▶ _Work to complete_:
In the passage on pole sitting, why are the poles in the Netherlands set up in water?
╭─ Exercise passage
Strangely enough one wage package I discovered in a San Diego Times=Advocate from 1928 was the $13.82 paid to a pole sitter for spending 24 hours and six minutes at the top of a purpose-built pole in a city park. The local Endurance Athlete Club sponsored the event to encourage new memberships. The event was described as having several observers.
Years before the concept of endurance became a television program staple with programs like, Survivor, the Amazing Race, American Idol, Big Brother, Dancing with the Stars, and Tough as Nails, Americans in the early decades of the twentieth century were amused and amazed with bizarre performance fads known as endurance contests.
Frankly, pole sitting was new to me. It may be that I had heard of it but it was never something I have seen before. In Europe the only country that seems to have embraced the idea is The Netherlands. There, it is called Paalzitten and one Dutch newspaper describes it as being, what it says – pole sitting. People sit on a pole. The person who stays on the longest wins. The poles are erected in water so the person falling off doesn’t get hurt. It is presumed that pole sitting originated in Friesland where the Frisians tried to stave off the boredom of long winters by inventing sports to do with poles. The sport became nearly extinct, presumably because sitting on top of a pole did not stave off boredom.
╰─
╭─ Source material
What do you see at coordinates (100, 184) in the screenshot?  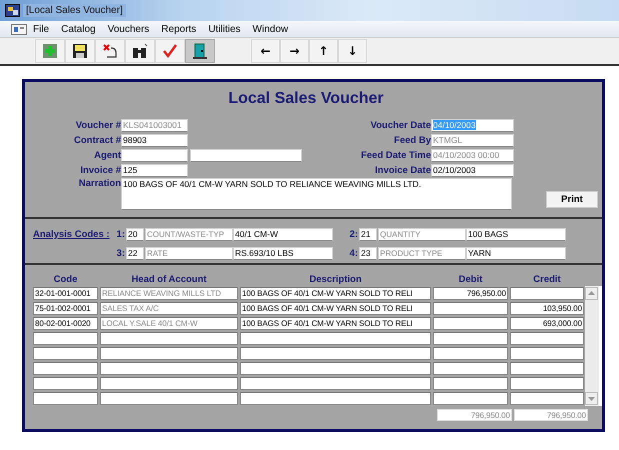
╰─
▶ _Your solution_:
So the person falling off doesn't get hurt.